FIGURE 2.

Mitochondria involvement in innate immune responses in macrophage/microglia. Damage-associated molecular patterns (DAMPs) and pathogen-associated molecular patterns (PAMPs) can be recognized by pattern recognition receptors (PRRs) to cause mitochondrial damage, which leads to increased mitochondrial reactive oxygen species (mtROS) formation, mitochondrial DNA (mtDNA) release, and decreased ATP generation. Cyclic guanosine monophosphate-adenylate synthetase (cGAS) is a cellular DNA sensor that primarily recognizes double-stranded DNA, i.e., mtDNA, using ATP and GTP as substrates to produce the second messenger cGAMP, which then binds to and trigger stimulator of interferon genes (STING) oligomerization.
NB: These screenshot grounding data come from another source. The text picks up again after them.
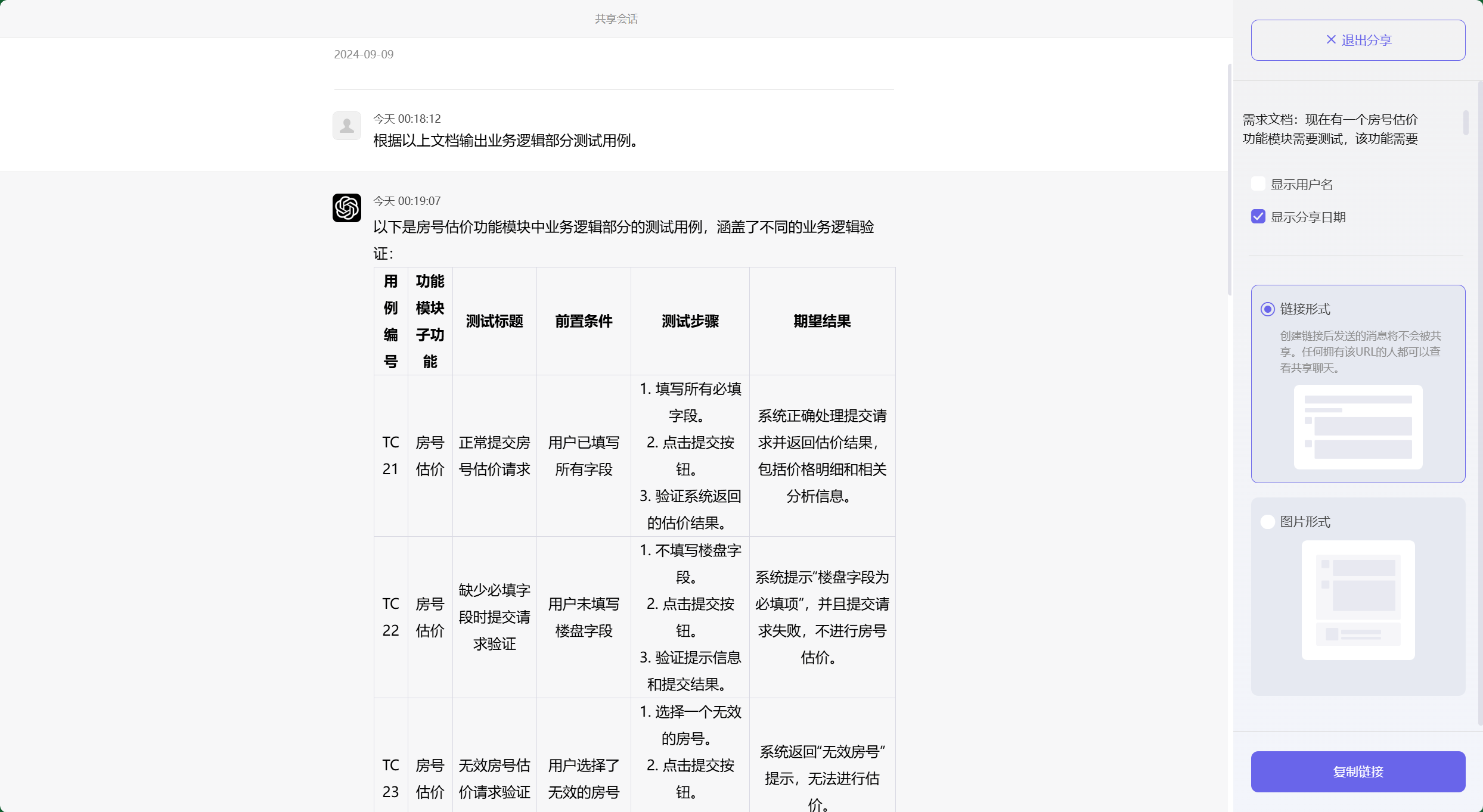Image resolution: width=1483 pixels, height=812 pixels.
Task: Select the 链接形式 radio button
Action: pyautogui.click(x=1268, y=309)
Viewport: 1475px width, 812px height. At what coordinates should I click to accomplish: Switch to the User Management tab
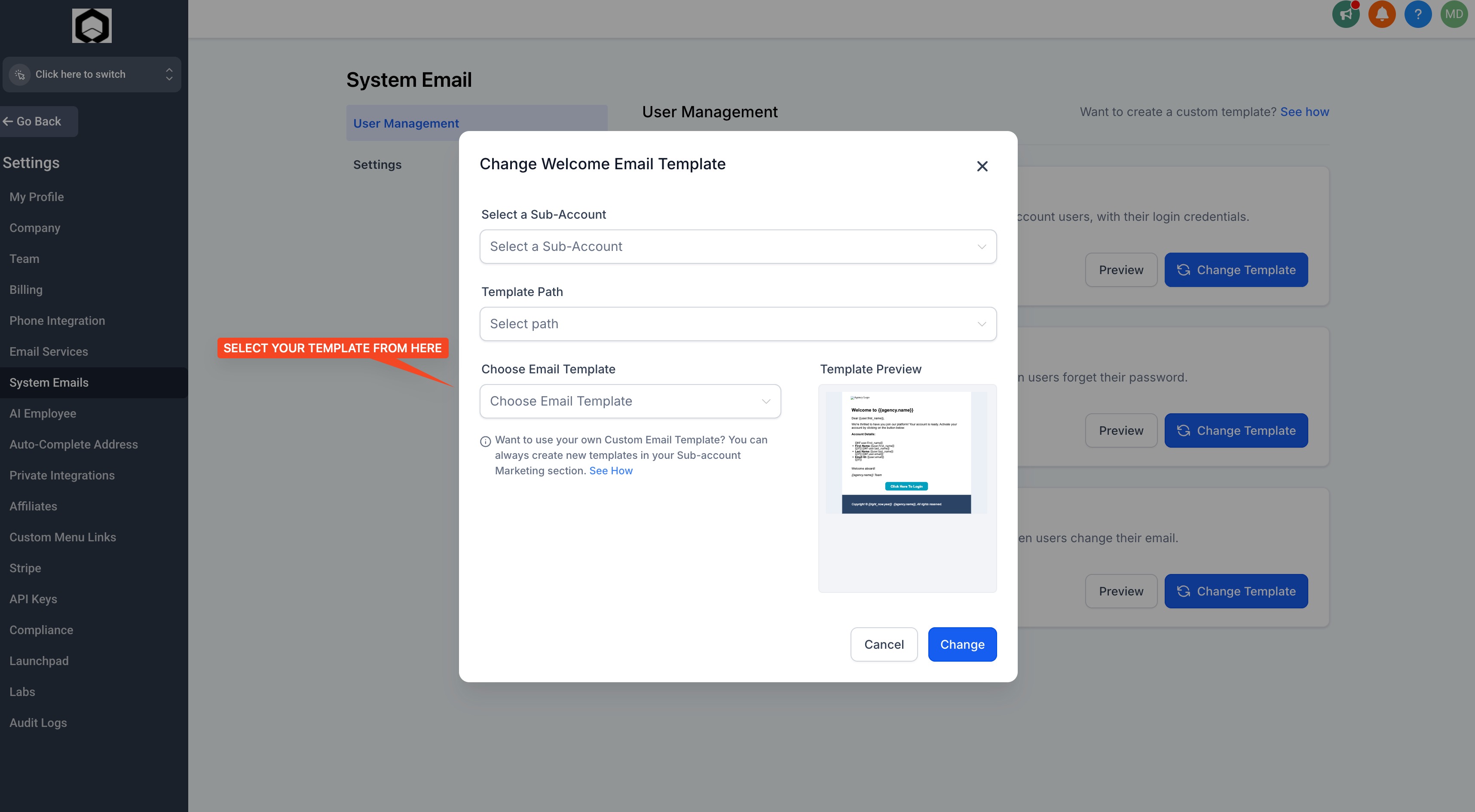pos(406,123)
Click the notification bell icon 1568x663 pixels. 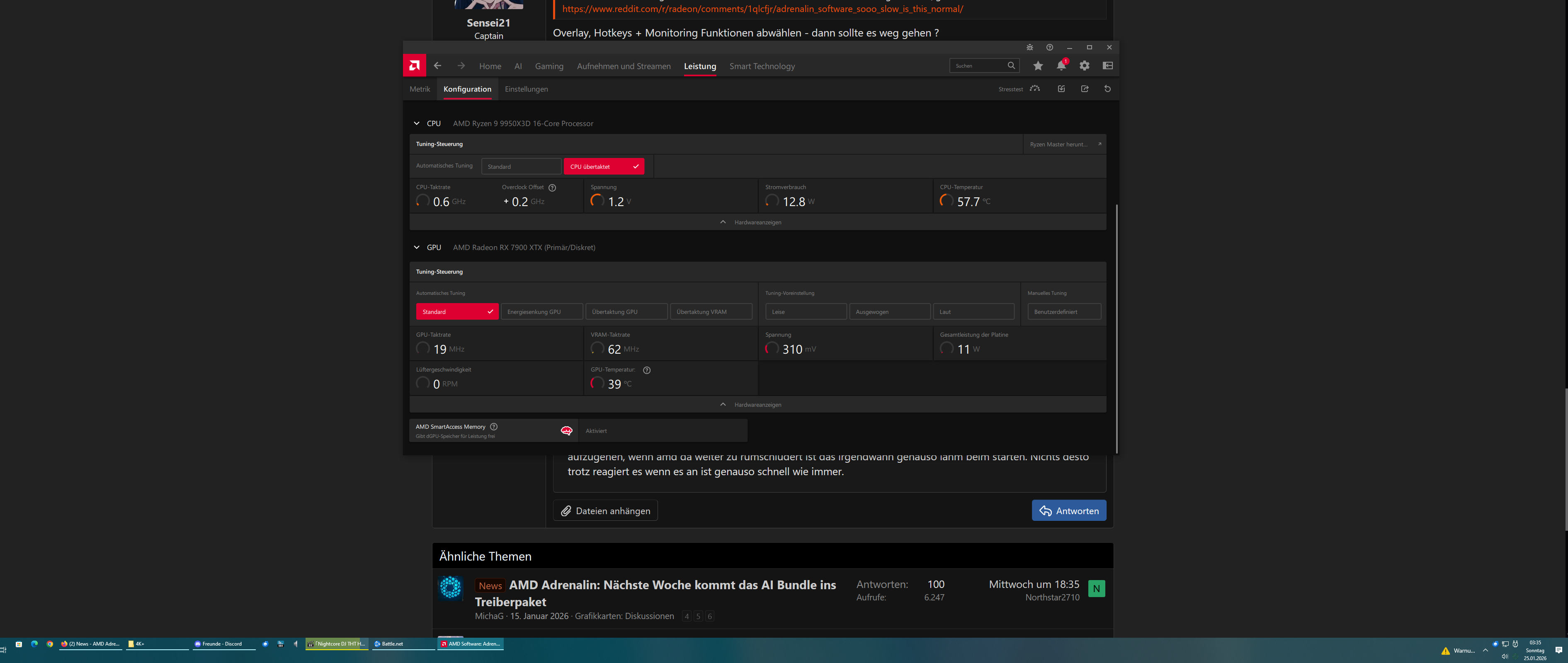coord(1061,66)
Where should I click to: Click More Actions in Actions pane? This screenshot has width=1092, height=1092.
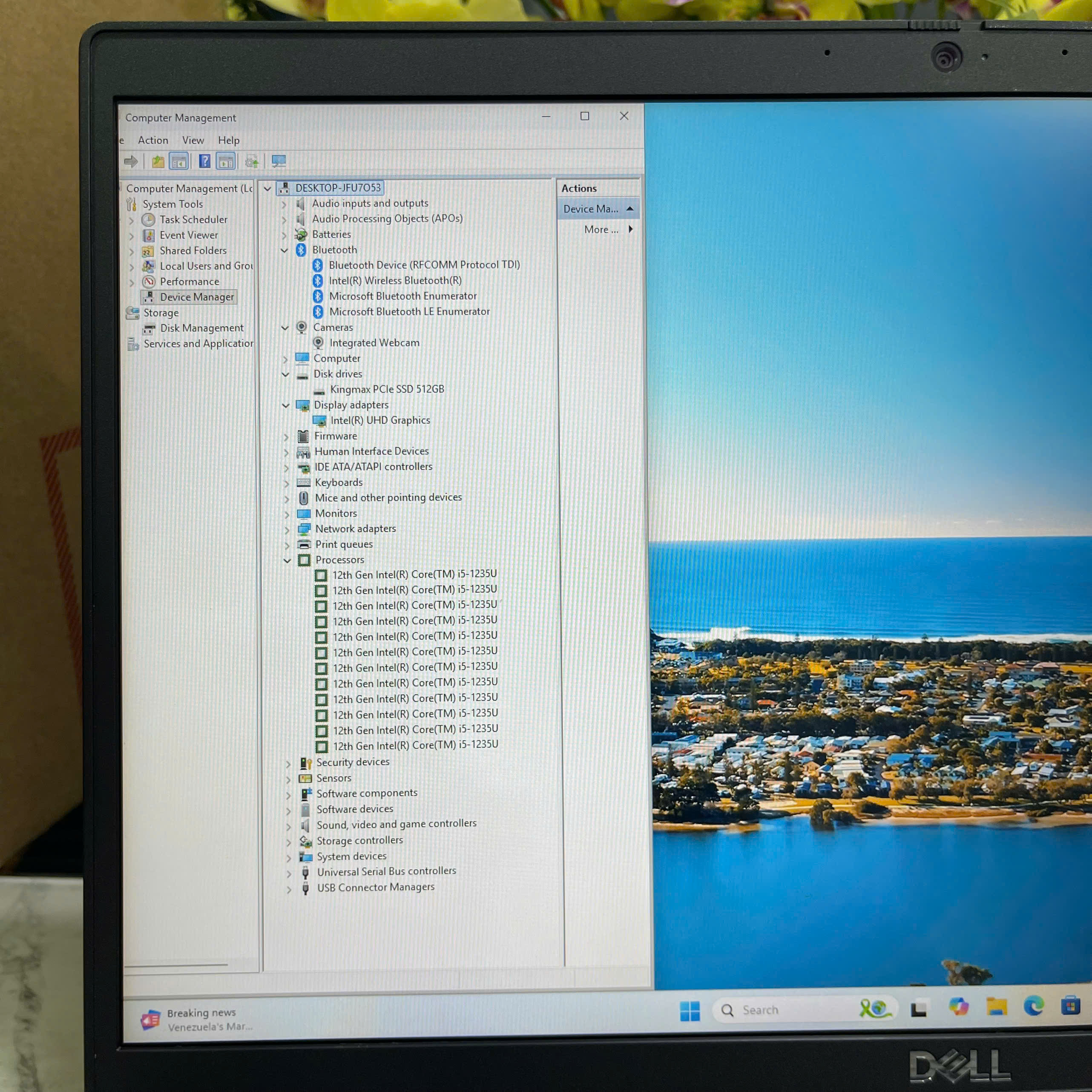click(x=601, y=230)
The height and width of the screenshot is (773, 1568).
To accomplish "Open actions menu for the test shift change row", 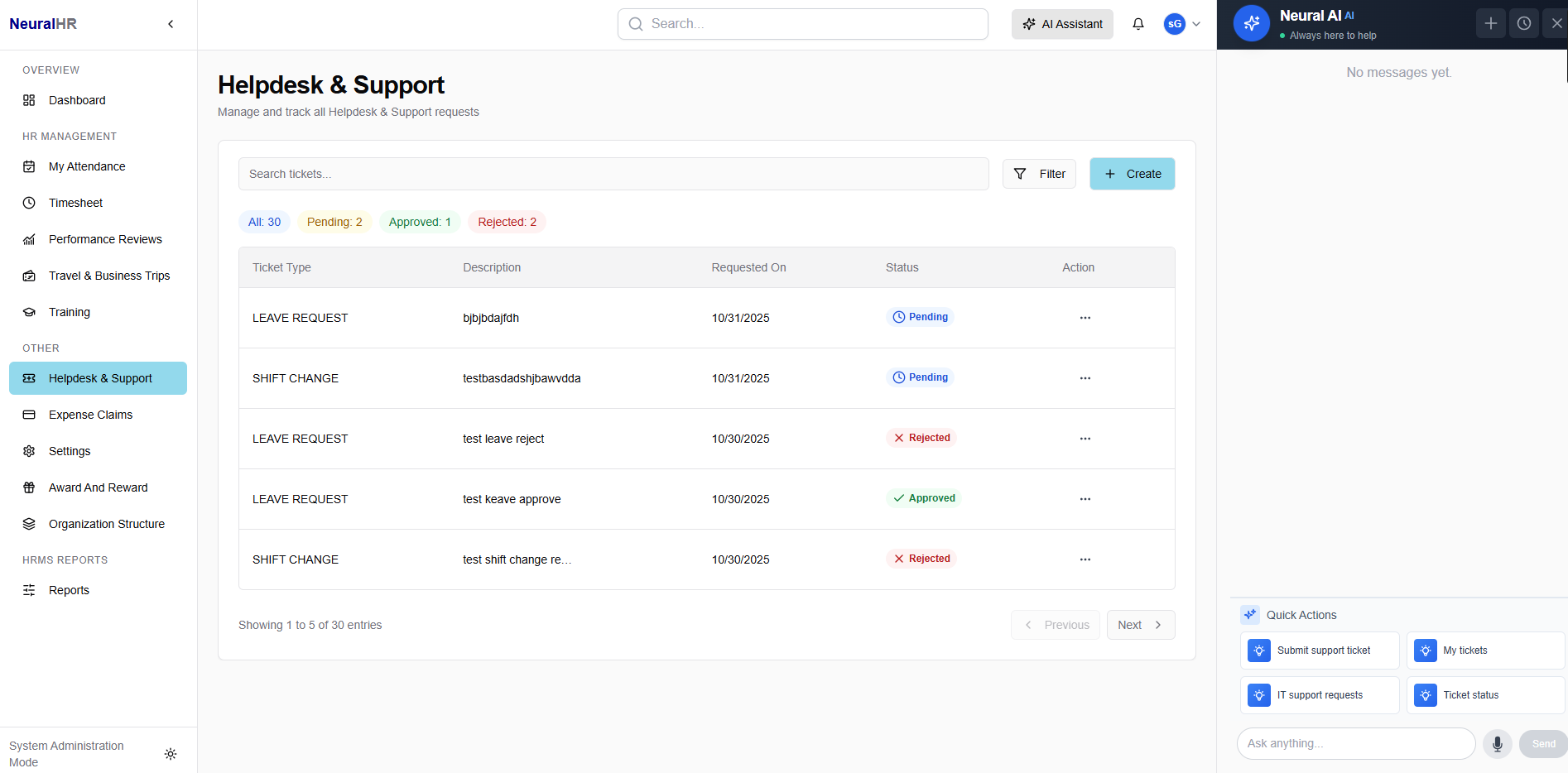I will pyautogui.click(x=1085, y=559).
Activated STING recruits TBK1 and activate downstream IRF3, IRF7, or nuclear factor-κB (NF-κB), ultimately inducing the expressions of type-I interferons (IFNs) and proinflammatory cytokines. Also, mtDNA and mtROS are canonical activators of the NLRP3 inflammasome and IL-1β secretion. Additionally, mitochondrial antiviral signaling (MAVS) protein is a RIG-like receptor (RLR) localized on the OMM. mtROS accumulation potentiates the MAVS downstream cascade, which also contributes to activations of NF-κB, IRF3, and IRF7, leading to a pronounced generation of cytokines and IFNs. Collectively, damaged mitochondria serve as hubs of multiple signaling cascades in facilitating innate immune responses in macrophages and microglia.